CHICAGO — Players from other universities have expressed interest in forming unions in the wake of the landmark decision last week involving the Northwestern football team, a union organizer said Friday.
Tim Waters of the United Steelworkers would not disclose the players or their schools, saying it was too early to reveal who they are. But he said they reached out following the decision last week by a regional director of the National Labor Relations Board declaring Northwestern's football players have the right to form a union.
"We're not giving out who it is or who they are, but the answer is yes," said Waters. "There's a lot of excitement out there. We've been contacted by a number of players."
A member of Wisconsin's Final Four basketball team said he participated in weekly conference calls in recent months with the union and Ramogi Huma, head of the National College Players Association, and other players. The NCPA and the steelworkers are working together on the union push, with the NCAA, Big Ten Conference and Northwestern opposing the move.

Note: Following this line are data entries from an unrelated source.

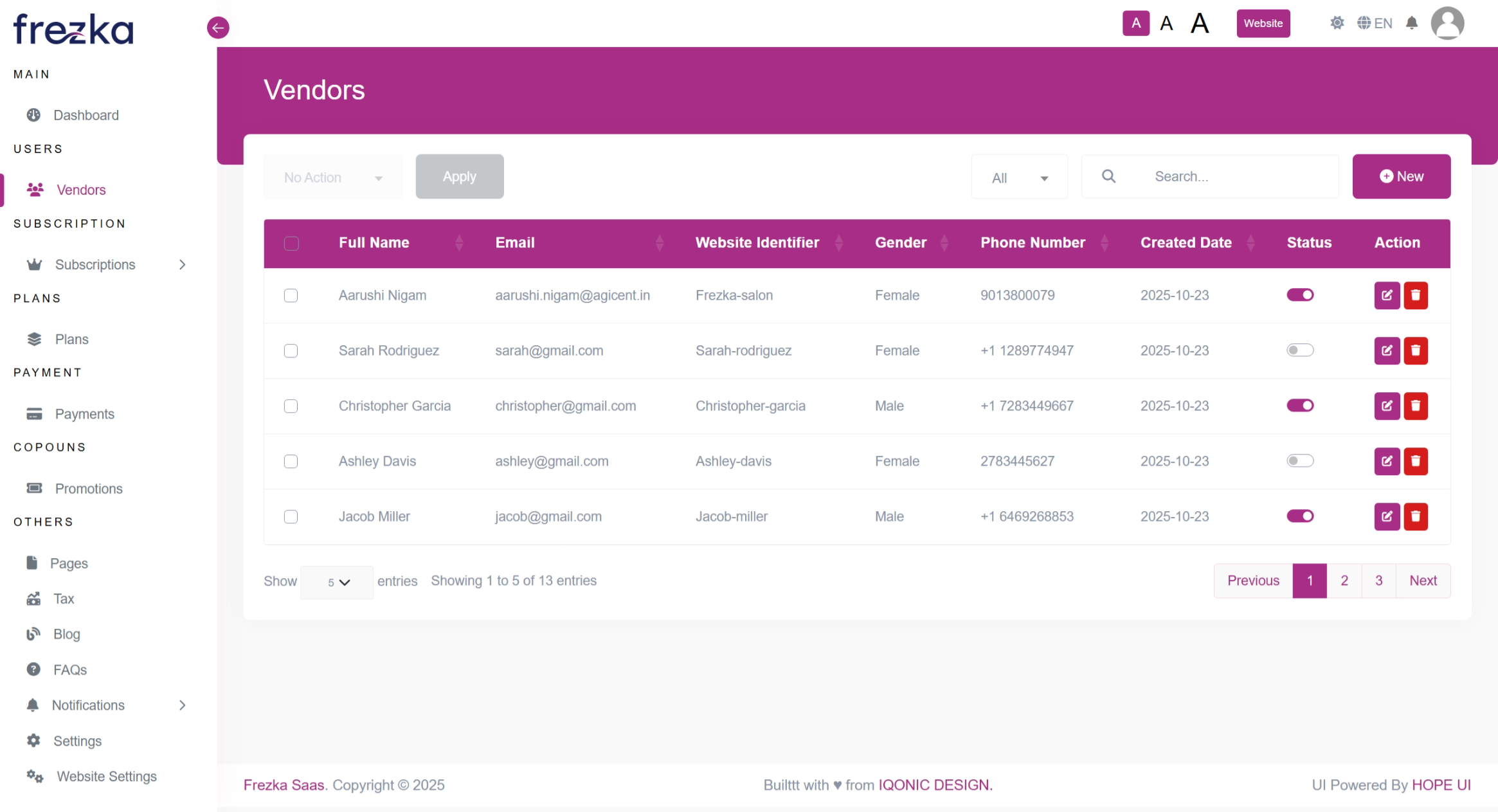
Task: Click the theme settings gear icon
Action: [1337, 24]
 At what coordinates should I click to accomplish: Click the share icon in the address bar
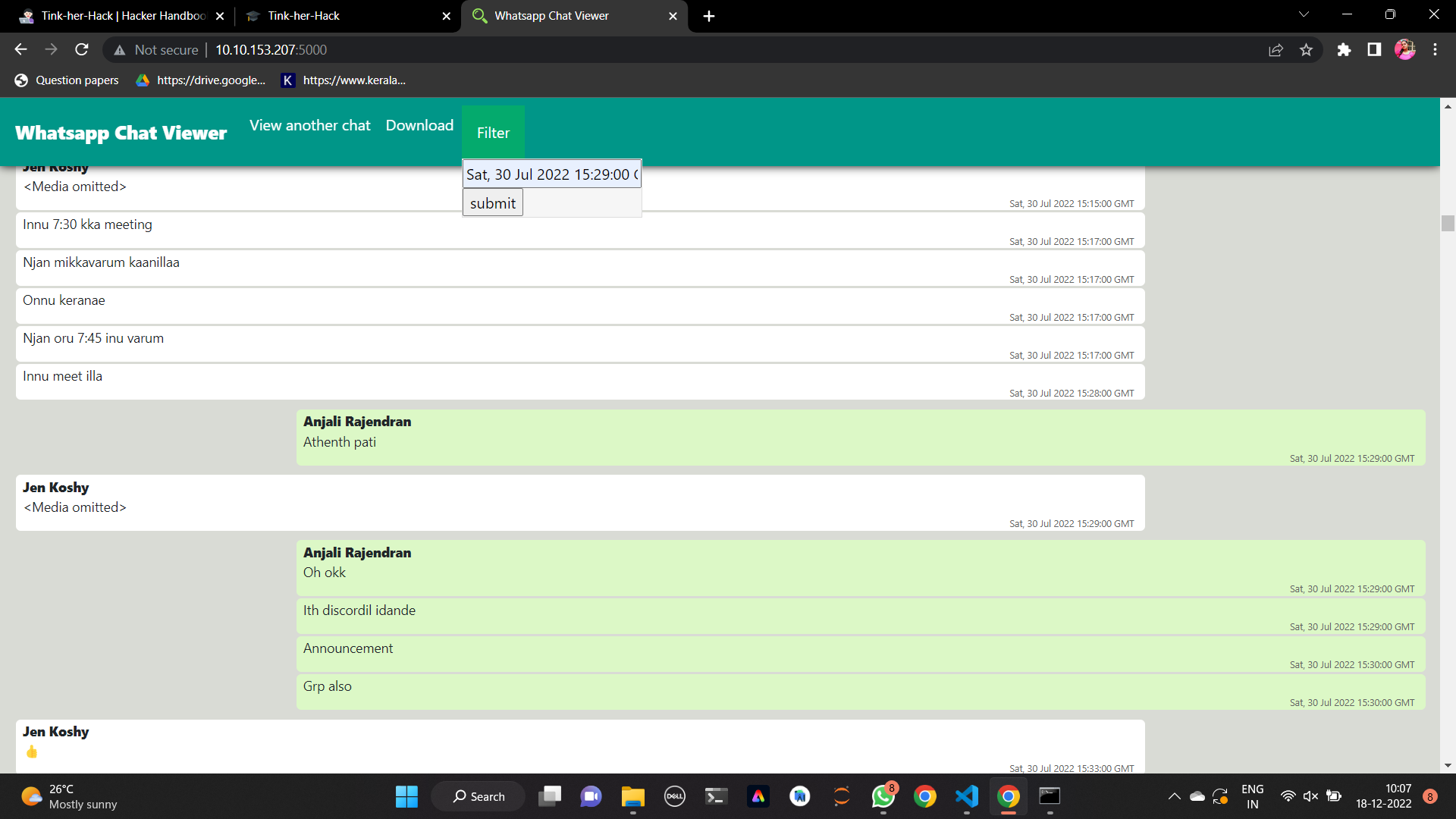pos(1276,49)
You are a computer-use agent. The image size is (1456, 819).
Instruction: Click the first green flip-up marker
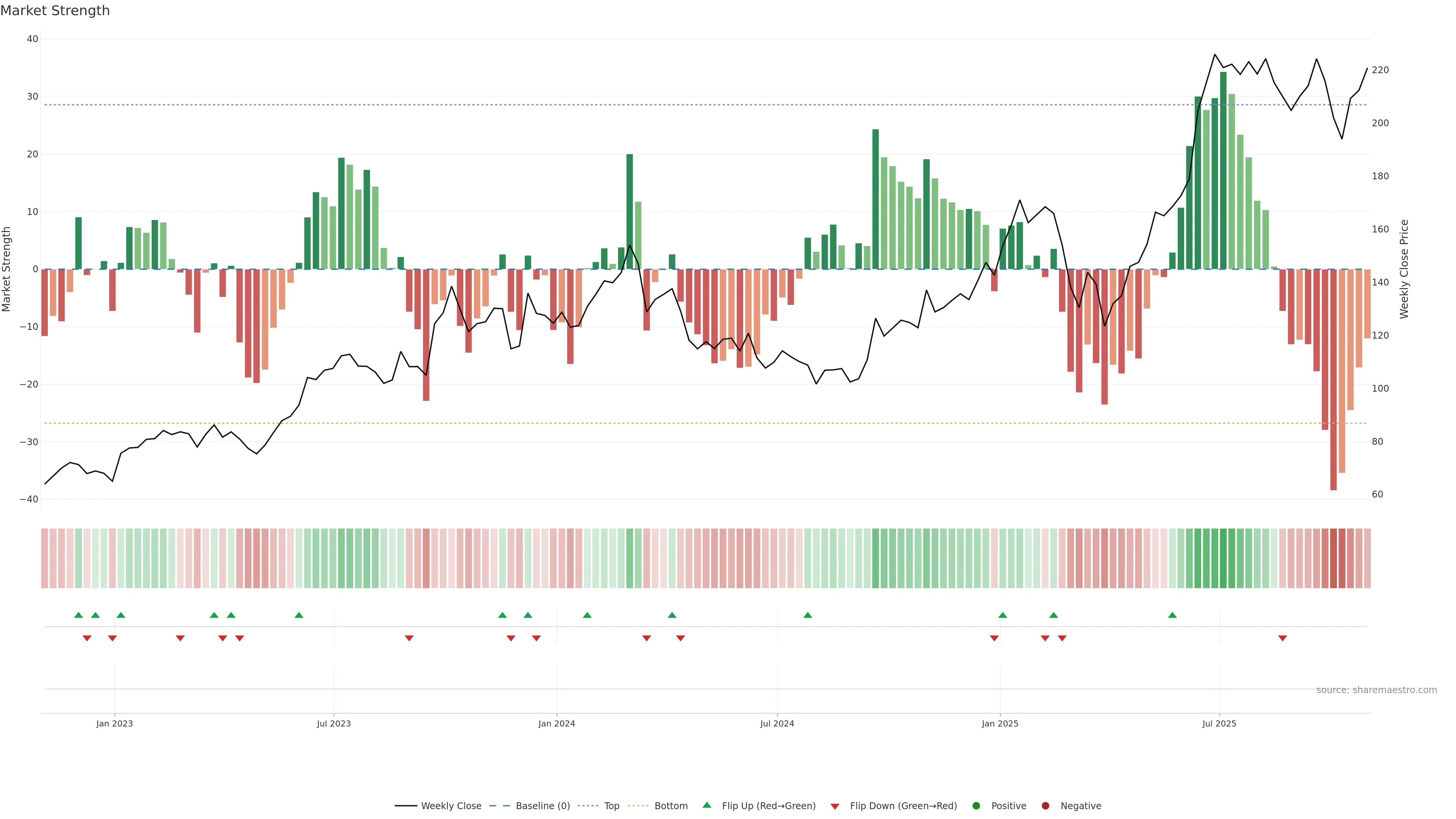(78, 615)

"I don't know exactly how many there were. But on average on a weekly call there were probably 10 or 20, at least," said Zach Bohannon, a reserve on the team. "So it was definitely a unique experience just hearing the concerns that players all over the country had, and then just voicing my opinion."

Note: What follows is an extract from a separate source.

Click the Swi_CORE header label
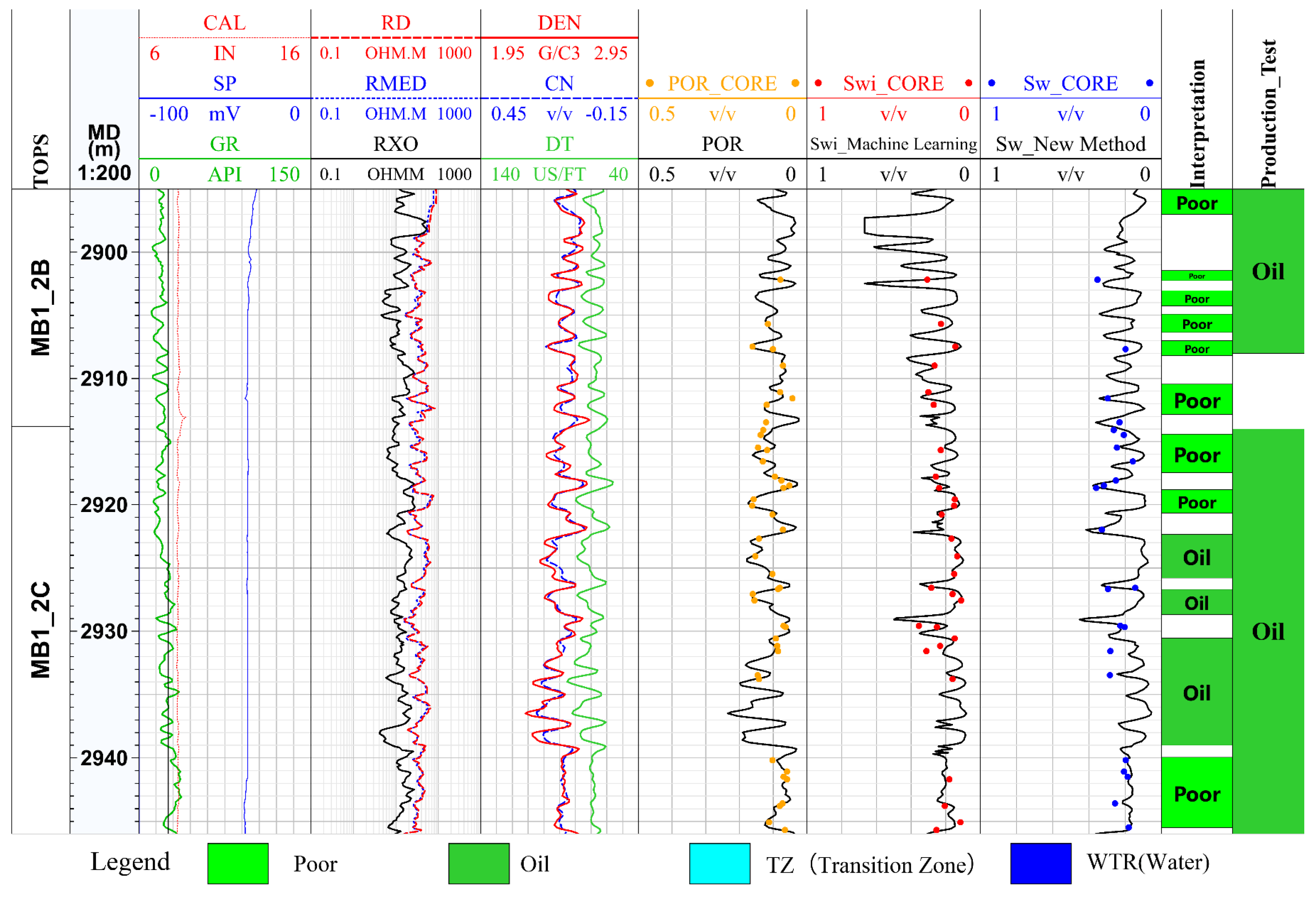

Northwestern players will vote April 25 on whether to become the first college athletes represented by a union. But it could be years, if ever, before college athletes are given a seat at the bargaining table to discuss things like practice hours, medical care and concussions.
Still, Waters said the publicity generated by the ruling that Northwestern football players are employees and can unionize has made more players aware that they, too, could have bargaining rights.